It indicates no change in Section 68 of the Income Tax Act, 1961, under which any unexplained funding raised by a startup can be held as income and taxable.
Many startups, including those from the software industry, are seeking exemption from Section 68 of the I-T Act. They want the Central Board of Direct Taxes (CBDT) to issue a circular stating that “Investments received by a startup, as recognised by the DIPP from resident investors up to Rs 10 crore per year, will be exempt from Section 56(2)(viib) (angel tax) and Section 68 as a class of people notified by the central government.”
If a privately held company issues its shares at a price more than its fair market value, the amount received in excess of the fair market value is taxable as income from other sources under Section 56 (2) (vii)(b) of the I-T Act.
Section 56 (2) (viib) of the Act has come to be known as angel tax as wealthy individuals or angel investors putting their capital in startups face scrutiny. About 100 startups have been issued tax demand notices under the section.
To encourage budding entrepreneurs, the government in February relaxed the definition of startups and made companies with sales up to Rs 100 crore (earlier the exemption limit was Rs 25 crore) eligible for the angel tax relief.

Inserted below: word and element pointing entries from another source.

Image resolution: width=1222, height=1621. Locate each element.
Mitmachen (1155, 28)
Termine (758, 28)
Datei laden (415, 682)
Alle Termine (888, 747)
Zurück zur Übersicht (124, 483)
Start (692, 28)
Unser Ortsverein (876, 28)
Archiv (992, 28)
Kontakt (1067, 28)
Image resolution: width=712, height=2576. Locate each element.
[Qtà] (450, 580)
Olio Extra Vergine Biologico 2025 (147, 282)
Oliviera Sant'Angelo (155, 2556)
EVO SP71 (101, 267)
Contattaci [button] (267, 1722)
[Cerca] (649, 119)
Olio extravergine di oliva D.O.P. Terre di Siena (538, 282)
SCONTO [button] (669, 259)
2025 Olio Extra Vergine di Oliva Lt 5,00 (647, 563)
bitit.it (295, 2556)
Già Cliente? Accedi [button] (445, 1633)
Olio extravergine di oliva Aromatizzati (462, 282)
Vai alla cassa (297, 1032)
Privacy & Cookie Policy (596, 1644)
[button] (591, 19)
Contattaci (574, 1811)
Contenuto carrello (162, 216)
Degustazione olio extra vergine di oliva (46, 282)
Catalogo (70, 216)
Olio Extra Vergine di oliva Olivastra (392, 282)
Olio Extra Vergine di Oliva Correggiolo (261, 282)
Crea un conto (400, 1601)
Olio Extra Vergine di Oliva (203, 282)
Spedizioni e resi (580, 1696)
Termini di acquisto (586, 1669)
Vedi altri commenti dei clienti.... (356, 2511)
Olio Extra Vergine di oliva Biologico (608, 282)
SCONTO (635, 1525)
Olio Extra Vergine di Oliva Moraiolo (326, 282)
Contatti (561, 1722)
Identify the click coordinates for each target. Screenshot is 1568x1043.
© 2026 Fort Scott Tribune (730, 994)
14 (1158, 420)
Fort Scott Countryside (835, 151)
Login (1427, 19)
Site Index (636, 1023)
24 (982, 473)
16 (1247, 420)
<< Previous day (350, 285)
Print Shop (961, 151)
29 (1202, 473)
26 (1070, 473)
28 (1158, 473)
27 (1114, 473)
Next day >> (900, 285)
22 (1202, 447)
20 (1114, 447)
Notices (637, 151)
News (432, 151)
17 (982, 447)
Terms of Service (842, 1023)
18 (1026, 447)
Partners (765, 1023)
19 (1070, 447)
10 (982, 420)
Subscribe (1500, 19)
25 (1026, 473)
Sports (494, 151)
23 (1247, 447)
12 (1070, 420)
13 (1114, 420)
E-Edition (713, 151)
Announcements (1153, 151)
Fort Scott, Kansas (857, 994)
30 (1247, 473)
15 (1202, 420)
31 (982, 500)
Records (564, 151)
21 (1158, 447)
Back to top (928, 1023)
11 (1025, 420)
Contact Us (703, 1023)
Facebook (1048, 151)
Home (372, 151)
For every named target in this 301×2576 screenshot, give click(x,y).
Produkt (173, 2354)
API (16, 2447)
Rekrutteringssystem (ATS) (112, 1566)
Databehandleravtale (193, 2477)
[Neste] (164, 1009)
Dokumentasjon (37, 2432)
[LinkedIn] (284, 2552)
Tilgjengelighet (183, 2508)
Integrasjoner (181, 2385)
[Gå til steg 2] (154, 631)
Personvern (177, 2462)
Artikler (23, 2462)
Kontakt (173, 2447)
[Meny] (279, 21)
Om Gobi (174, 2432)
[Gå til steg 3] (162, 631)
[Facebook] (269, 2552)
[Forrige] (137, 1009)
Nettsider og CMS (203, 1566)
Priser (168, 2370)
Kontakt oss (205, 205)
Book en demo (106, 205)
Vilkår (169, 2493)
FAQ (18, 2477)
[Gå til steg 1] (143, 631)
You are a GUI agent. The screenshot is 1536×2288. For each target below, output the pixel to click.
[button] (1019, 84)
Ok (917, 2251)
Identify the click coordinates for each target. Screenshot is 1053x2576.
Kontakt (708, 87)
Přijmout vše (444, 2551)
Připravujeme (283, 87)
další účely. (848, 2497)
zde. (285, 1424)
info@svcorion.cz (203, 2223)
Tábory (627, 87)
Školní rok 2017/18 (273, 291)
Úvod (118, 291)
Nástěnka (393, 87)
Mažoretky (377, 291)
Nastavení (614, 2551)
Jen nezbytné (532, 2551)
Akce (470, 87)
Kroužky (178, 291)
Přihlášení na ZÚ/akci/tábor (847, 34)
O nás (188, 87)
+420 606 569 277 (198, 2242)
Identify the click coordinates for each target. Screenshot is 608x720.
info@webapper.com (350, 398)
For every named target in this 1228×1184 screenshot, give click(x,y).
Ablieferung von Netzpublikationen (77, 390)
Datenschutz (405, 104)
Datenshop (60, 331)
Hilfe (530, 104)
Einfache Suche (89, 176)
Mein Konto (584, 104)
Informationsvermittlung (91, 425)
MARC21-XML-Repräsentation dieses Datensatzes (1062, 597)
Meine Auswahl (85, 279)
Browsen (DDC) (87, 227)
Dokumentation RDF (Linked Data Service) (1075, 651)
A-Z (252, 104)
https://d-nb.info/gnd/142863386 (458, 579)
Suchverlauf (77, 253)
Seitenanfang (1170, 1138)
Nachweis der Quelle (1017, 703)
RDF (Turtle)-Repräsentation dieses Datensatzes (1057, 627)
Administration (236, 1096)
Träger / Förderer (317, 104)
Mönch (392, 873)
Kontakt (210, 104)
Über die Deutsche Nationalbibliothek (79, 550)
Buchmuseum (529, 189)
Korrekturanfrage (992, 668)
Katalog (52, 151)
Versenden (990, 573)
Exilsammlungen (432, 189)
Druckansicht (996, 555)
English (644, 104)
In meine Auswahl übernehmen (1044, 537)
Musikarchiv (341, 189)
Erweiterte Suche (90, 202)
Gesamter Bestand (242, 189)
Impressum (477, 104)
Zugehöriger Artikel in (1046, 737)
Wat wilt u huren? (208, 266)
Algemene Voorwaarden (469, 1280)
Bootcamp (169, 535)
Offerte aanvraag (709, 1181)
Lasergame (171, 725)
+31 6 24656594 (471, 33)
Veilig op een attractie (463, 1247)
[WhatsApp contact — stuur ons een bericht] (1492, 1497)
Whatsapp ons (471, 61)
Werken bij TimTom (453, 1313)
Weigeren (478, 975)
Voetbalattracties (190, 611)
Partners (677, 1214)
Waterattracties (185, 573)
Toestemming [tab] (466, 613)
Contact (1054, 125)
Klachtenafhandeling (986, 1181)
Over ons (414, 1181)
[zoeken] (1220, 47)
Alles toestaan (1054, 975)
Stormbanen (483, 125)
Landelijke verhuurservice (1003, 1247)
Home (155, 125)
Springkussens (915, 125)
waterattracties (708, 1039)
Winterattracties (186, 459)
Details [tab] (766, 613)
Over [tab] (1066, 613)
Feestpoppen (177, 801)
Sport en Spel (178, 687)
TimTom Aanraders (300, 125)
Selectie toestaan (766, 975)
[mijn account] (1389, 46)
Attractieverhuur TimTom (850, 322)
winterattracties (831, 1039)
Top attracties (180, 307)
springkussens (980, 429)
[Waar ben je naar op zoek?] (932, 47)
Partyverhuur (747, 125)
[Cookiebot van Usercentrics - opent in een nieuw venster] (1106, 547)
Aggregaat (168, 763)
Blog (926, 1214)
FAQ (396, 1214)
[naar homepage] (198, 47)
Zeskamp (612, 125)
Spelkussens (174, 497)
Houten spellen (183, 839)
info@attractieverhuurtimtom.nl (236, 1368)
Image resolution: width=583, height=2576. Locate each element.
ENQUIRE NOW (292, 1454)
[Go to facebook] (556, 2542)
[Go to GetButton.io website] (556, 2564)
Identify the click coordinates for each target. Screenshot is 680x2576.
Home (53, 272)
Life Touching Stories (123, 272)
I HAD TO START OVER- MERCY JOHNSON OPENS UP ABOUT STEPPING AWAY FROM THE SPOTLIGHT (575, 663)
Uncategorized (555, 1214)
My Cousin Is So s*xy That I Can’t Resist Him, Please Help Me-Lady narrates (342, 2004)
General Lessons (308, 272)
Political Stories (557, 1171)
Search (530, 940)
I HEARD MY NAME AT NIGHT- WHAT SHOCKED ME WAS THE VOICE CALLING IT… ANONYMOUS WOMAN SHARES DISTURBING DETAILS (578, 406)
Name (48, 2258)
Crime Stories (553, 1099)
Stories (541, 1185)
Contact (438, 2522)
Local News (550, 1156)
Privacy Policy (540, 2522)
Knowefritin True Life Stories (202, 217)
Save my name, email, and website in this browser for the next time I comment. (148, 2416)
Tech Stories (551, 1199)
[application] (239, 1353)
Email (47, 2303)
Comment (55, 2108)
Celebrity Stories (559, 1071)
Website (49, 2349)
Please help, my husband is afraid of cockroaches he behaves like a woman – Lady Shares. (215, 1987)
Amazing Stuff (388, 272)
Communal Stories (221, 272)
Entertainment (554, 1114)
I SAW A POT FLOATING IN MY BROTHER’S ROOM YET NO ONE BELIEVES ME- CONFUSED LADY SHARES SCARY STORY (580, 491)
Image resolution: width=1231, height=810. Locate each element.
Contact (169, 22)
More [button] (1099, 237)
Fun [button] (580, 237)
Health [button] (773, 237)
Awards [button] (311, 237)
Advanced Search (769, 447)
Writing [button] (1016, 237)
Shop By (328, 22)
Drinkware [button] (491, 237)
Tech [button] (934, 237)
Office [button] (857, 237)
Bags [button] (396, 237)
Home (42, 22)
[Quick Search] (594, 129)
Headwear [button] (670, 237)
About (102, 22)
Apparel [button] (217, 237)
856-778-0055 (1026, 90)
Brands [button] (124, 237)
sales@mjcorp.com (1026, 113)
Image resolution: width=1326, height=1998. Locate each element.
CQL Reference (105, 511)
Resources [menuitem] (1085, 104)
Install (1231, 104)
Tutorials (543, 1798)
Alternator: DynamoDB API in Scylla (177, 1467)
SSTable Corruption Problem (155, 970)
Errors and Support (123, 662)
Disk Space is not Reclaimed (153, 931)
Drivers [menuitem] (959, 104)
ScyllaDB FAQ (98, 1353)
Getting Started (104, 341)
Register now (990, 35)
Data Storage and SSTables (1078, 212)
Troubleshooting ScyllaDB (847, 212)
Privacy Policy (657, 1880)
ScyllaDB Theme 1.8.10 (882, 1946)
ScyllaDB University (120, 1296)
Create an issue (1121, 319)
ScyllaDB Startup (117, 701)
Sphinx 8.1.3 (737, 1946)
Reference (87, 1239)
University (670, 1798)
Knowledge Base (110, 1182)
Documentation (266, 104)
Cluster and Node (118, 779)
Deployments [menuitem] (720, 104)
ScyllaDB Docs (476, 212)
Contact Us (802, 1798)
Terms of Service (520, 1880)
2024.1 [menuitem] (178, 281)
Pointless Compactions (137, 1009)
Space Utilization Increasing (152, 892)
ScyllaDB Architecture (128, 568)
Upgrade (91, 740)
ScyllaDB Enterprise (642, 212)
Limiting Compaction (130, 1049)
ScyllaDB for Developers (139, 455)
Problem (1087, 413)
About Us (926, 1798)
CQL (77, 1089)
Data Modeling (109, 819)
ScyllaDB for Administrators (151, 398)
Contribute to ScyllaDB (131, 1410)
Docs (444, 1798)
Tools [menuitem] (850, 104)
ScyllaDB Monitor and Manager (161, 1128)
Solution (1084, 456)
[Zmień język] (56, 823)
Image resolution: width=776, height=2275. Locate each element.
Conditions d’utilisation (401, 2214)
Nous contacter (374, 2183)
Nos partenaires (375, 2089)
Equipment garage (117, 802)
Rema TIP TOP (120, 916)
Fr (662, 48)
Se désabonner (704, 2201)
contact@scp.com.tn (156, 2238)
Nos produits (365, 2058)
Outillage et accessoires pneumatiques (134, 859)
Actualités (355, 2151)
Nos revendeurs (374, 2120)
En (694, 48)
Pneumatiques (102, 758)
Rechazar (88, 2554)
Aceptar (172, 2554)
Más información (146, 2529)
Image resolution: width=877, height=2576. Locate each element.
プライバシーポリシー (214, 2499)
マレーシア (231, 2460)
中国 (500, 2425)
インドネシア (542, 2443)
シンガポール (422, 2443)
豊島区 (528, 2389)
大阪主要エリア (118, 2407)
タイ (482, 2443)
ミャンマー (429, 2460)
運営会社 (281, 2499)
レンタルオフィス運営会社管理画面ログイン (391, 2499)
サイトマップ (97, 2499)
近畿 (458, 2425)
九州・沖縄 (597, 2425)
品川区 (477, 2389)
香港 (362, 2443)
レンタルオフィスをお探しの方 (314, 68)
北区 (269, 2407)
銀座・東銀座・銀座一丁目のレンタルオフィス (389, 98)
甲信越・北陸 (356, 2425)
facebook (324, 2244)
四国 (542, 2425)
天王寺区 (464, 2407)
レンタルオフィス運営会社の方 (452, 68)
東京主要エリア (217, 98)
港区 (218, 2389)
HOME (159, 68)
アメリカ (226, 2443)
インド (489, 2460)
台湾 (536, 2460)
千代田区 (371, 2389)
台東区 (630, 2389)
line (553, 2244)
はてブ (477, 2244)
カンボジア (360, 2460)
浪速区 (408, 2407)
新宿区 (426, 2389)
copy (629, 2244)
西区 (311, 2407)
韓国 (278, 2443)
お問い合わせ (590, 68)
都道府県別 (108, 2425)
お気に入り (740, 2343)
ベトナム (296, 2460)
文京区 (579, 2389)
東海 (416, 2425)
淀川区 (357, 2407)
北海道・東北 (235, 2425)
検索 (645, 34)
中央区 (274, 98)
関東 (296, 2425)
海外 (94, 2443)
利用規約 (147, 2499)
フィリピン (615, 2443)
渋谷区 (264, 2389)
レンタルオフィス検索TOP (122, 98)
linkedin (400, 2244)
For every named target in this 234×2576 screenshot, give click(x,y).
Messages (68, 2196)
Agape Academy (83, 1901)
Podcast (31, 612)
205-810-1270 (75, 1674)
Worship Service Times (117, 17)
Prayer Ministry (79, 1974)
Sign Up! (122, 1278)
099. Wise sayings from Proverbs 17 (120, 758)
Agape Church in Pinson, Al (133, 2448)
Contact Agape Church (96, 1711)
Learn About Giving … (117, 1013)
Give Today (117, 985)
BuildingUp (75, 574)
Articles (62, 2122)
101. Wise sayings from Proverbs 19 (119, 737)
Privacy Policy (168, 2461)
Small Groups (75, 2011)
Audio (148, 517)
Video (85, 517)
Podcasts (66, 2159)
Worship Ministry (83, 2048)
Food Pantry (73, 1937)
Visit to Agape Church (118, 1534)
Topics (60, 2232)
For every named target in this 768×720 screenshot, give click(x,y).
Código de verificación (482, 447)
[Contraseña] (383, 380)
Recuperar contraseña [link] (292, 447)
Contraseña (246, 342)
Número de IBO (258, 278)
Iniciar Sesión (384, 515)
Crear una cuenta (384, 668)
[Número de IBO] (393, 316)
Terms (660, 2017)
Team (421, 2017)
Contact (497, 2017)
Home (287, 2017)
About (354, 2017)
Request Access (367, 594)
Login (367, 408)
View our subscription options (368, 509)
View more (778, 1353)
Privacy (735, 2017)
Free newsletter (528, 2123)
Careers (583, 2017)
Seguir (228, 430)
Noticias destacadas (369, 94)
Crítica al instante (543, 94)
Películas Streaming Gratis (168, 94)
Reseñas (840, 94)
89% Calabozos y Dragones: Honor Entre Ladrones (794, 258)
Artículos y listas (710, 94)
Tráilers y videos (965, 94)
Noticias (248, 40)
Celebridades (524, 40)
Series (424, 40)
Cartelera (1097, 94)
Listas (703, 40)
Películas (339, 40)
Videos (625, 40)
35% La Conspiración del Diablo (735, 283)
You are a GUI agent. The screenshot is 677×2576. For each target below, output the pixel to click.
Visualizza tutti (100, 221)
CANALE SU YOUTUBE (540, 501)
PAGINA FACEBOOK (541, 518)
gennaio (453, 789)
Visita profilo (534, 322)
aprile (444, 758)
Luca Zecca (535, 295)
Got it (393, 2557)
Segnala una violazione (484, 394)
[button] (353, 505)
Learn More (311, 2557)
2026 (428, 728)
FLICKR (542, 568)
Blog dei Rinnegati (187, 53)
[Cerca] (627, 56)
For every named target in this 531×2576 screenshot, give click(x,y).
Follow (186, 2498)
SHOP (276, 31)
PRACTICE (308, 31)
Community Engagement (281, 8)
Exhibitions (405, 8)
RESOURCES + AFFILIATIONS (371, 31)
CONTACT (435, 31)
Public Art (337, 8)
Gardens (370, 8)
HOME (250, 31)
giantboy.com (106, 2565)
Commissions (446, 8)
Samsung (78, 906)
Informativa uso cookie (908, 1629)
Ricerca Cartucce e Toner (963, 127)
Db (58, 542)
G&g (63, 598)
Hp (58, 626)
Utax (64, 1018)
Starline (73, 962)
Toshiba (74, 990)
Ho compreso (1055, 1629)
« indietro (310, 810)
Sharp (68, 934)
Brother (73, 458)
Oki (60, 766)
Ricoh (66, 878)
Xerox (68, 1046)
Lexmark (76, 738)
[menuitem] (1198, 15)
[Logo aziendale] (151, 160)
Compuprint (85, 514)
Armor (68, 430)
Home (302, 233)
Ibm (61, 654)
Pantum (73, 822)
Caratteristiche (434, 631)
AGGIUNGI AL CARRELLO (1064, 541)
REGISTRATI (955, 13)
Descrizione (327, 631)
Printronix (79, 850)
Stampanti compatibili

According to the revised CBDT norms, an entity could be considered a startup for up to 10 years from the date of incorporation, up from the earlier seven years.
The relief from angel tax is now available to all eligible startups retrospectively, and some 342 startups have got an exemption since February.
However, at a pre-budget meeting with the Finance Ministry recently, startups from the software and internet sector said though the government considered Section 56 (2) of the Income Tax Act in February, notices had been served to them under the section.